**Record excerpts**
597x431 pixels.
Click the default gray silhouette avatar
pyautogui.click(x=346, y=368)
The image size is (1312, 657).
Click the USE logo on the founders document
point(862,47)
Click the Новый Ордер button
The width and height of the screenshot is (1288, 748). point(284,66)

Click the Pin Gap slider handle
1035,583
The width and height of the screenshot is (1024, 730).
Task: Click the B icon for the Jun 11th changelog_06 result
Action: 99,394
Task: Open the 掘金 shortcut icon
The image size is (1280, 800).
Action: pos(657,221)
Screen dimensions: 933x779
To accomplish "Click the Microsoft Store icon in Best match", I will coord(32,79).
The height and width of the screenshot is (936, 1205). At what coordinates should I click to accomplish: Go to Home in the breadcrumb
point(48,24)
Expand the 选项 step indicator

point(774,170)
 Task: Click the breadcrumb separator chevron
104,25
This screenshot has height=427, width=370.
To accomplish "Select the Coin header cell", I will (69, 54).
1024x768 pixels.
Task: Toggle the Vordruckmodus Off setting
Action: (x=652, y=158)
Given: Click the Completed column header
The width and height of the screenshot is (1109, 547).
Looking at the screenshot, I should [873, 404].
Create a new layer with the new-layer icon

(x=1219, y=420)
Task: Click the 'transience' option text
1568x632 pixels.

**Exercise requirements**
Only the lines from the one holding "The width and height of the screenshot is (1109, 547)." through the final line of the entries, both included, should be given again, word for word.

**Answer section**
The width and height of the screenshot is (1109, 547).
Looking at the screenshot, I should [873, 404].
Create a new layer with the new-layer icon

(x=1219, y=420)
Task: Click the 'transience' option text
1568x632 pixels.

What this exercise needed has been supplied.